Excerpts from a dataset
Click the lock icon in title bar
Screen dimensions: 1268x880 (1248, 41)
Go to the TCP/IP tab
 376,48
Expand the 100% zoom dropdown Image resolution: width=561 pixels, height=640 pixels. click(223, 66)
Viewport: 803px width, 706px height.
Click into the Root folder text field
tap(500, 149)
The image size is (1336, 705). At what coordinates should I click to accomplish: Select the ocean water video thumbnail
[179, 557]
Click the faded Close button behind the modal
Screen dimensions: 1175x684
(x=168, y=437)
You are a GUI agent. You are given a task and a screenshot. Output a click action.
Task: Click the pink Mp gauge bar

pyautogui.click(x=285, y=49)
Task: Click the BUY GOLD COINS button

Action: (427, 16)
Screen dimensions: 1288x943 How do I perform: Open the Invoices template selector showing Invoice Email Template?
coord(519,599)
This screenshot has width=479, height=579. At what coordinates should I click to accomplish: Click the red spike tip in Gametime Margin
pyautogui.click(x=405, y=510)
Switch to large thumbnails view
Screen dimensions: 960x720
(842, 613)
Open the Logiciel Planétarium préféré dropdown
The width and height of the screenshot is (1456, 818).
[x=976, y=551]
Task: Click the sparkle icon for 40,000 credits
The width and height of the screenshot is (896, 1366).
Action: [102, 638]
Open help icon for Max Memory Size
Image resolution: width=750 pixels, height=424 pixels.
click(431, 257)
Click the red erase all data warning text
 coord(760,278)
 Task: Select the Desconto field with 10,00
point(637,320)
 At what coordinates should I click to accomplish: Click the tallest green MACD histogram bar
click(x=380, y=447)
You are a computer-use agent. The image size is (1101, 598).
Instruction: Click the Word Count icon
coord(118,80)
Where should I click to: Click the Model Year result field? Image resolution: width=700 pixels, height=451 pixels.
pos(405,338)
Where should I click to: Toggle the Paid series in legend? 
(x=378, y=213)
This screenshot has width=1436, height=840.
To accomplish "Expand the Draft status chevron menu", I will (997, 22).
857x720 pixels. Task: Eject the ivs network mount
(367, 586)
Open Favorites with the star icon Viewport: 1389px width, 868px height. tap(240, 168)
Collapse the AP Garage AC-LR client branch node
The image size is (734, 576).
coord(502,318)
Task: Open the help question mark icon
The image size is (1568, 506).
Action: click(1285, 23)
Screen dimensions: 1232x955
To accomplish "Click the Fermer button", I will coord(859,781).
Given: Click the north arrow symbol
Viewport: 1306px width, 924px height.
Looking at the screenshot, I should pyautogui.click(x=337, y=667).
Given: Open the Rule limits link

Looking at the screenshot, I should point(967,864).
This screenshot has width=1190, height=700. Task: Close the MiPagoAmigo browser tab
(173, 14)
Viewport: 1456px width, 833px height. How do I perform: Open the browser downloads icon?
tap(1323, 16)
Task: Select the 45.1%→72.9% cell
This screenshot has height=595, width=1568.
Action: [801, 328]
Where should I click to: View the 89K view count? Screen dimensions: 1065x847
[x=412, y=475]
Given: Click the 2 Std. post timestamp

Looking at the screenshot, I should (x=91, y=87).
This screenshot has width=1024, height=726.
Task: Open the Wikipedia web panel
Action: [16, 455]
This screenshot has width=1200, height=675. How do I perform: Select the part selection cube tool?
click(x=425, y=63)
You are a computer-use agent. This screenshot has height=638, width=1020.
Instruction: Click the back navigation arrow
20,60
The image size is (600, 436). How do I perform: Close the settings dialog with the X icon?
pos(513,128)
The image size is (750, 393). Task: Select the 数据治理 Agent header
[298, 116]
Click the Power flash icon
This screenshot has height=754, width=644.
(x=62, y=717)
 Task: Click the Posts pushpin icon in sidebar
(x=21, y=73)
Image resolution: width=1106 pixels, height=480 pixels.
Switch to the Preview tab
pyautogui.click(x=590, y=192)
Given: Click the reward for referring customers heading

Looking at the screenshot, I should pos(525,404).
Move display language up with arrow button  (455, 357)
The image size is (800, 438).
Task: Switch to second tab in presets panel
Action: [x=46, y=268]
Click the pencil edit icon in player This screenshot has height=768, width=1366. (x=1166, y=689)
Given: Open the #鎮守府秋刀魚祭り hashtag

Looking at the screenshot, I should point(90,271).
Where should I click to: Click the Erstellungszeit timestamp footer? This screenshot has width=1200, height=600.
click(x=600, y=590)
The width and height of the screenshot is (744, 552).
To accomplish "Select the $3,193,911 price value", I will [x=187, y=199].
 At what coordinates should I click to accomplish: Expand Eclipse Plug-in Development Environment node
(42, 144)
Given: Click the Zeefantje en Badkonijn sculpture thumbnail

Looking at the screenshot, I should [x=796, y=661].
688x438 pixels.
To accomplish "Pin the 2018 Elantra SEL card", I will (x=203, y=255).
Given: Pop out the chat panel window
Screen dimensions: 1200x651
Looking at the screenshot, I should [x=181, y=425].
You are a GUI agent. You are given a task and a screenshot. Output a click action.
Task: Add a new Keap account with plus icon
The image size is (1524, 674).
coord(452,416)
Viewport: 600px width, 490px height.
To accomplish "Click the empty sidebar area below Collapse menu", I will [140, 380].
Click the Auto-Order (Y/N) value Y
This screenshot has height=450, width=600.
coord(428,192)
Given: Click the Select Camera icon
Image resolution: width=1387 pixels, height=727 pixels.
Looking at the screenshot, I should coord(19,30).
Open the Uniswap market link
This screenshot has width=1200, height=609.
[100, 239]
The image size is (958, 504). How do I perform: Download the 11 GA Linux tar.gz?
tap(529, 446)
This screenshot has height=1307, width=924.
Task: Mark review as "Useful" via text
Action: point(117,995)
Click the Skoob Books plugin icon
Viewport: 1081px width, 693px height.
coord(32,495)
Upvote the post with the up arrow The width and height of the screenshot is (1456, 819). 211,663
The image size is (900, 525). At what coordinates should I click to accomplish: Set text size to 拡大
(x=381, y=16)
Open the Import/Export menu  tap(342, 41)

## REQUIRED ACTION:
The records above should be returned exactly.

## TASK OUTPUT:
Click the lock icon in title bar
Screen dimensions: 1268x880 (1248, 41)
Go to the TCP/IP tab
 376,48
Expand the 100% zoom dropdown Image resolution: width=561 pixels, height=640 pixels. click(223, 66)
Viewport: 803px width, 706px height.
Click into the Root folder text field
tap(500, 149)
The image size is (1336, 705). At what coordinates should I click to accomplish: Select the ocean water video thumbnail
[179, 557]
Click the faded Close button behind the modal
Screen dimensions: 1175x684
(x=168, y=437)
You are a GUI agent. You are given a task and a screenshot. Output a click action.
Task: Click the pink Mp gauge bar

pyautogui.click(x=285, y=49)
Task: Click the BUY GOLD COINS button

Action: (427, 16)
Screen dimensions: 1288x943 How do I perform: Open the Invoices template selector showing Invoice Email Template?
coord(519,599)
This screenshot has width=479, height=579. At what coordinates should I click to accomplish: Click the red spike tip in Gametime Margin
pyautogui.click(x=405, y=510)
Switch to large thumbnails view
Screen dimensions: 960x720
(842, 613)
Open the Logiciel Planétarium préféré dropdown
The width and height of the screenshot is (1456, 818).
[x=976, y=551]
Task: Click the sparkle icon for 40,000 credits
The width and height of the screenshot is (896, 1366).
Action: [102, 638]
Open help icon for Max Memory Size
Image resolution: width=750 pixels, height=424 pixels.
click(431, 257)
Click the red erase all data warning text
 coord(760,278)
 Task: Select the Desconto field with 10,00
point(637,320)
 At what coordinates should I click to accomplish: Click the tallest green MACD histogram bar
click(x=380, y=447)
You are a computer-use agent. The image size is (1101, 598).
Instruction: Click the Word Count icon
coord(118,80)
Where should I click to: Click the Model Year result field? Image resolution: width=700 pixels, height=451 pixels.
pos(405,338)
Where should I click to: Toggle the Paid series in legend? 
(x=378, y=213)
This screenshot has width=1436, height=840.
To accomplish "Expand the Draft status chevron menu", I will (997, 22).
857x720 pixels. Task: Eject the ivs network mount
(367, 586)
Open Favorites with the star icon Viewport: 1389px width, 868px height. tap(240, 168)
Collapse the AP Garage AC-LR client branch node
The image size is (734, 576).
coord(502,318)
Task: Open the help question mark icon
The image size is (1568, 506).
Action: click(1285, 23)
Screen dimensions: 1232x955
To accomplish "Click the Fermer button", I will coord(859,781).
Given: Click the north arrow symbol
Viewport: 1306px width, 924px height.
Looking at the screenshot, I should pyautogui.click(x=337, y=667).
Given: Open the Rule limits link

Looking at the screenshot, I should point(967,864).
This screenshot has width=1190, height=700. Task: Close the MiPagoAmigo browser tab
(173, 14)
Viewport: 1456px width, 833px height. How do I perform: Open the browser downloads icon?
tap(1323, 16)
Task: Select the 45.1%→72.9% cell
This screenshot has height=595, width=1568.
Action: [801, 328]
Where should I click to: View the 89K view count? Screen dimensions: 1065x847
[x=412, y=475]
Given: Click the 2 Std. post timestamp

Looking at the screenshot, I should (x=91, y=87).
This screenshot has width=1024, height=726.
Task: Open the Wikipedia web panel
Action: [16, 455]
This screenshot has width=1200, height=675. How do I perform: Select the part selection cube tool?
click(x=425, y=63)
You are a computer-use agent. This screenshot has height=638, width=1020.
Instruction: Click the back navigation arrow
20,60
The image size is (600, 436). How do I perform: Close the settings dialog with the X icon?
pos(513,128)
The image size is (750, 393). Task: Select the 数据治理 Agent header
[298, 116]
Click the Power flash icon
This screenshot has height=754, width=644.
(x=62, y=717)
 Task: Click the Posts pushpin icon in sidebar
(x=21, y=73)
Image resolution: width=1106 pixels, height=480 pixels.
Switch to the Preview tab
pyautogui.click(x=590, y=192)
Given: Click the reward for referring customers heading

Looking at the screenshot, I should pos(525,404).
Move display language up with arrow button  (455, 357)
The image size is (800, 438).
Task: Switch to second tab in presets panel
Action: [x=46, y=268]
Click the pencil edit icon in player This screenshot has height=768, width=1366. (x=1166, y=689)
Given: Open the #鎮守府秋刀魚祭り hashtag

Looking at the screenshot, I should point(90,271).
Where should I click to: Click the Erstellungszeit timestamp footer? This screenshot has width=1200, height=600.
click(x=600, y=590)
The width and height of the screenshot is (744, 552).
To accomplish "Select the $3,193,911 price value", I will [x=187, y=199].
 At what coordinates should I click to accomplish: Expand Eclipse Plug-in Development Environment node
(42, 144)
Given: Click the Zeefantje en Badkonijn sculpture thumbnail

Looking at the screenshot, I should [x=796, y=661].
688x438 pixels.
To accomplish "Pin the 2018 Elantra SEL card", I will (x=203, y=255).
Given: Pop out the chat panel window
Screen dimensions: 1200x651
Looking at the screenshot, I should [x=181, y=425].
You are a GUI agent. You are given a task and a screenshot. Output a click action.
Task: Add a new Keap account with plus icon
The image size is (1524, 674).
coord(452,416)
Viewport: 600px width, 490px height.
To accomplish "Click the empty sidebar area below Collapse menu", I will [140, 380].
Click the Auto-Order (Y/N) value Y
This screenshot has height=450, width=600.
coord(428,192)
Given: Click the Select Camera icon
Image resolution: width=1387 pixels, height=727 pixels.
Looking at the screenshot, I should coord(19,30).
Open the Uniswap market link
This screenshot has width=1200, height=609.
[100, 239]
The image size is (958, 504). How do I perform: Download the 11 GA Linux tar.gz?
tap(529, 446)
This screenshot has height=1307, width=924.
Task: Mark review as "Useful" via text
Action: point(117,995)
Click the Skoob Books plugin icon
Viewport: 1081px width, 693px height.
coord(32,495)
Upvote the post with the up arrow The width and height of the screenshot is (1456, 819). 211,663
The image size is (900, 525). At what coordinates should I click to accomplish: Set text size to 拡大
(x=381, y=16)
Open the Import/Export menu  tap(342, 41)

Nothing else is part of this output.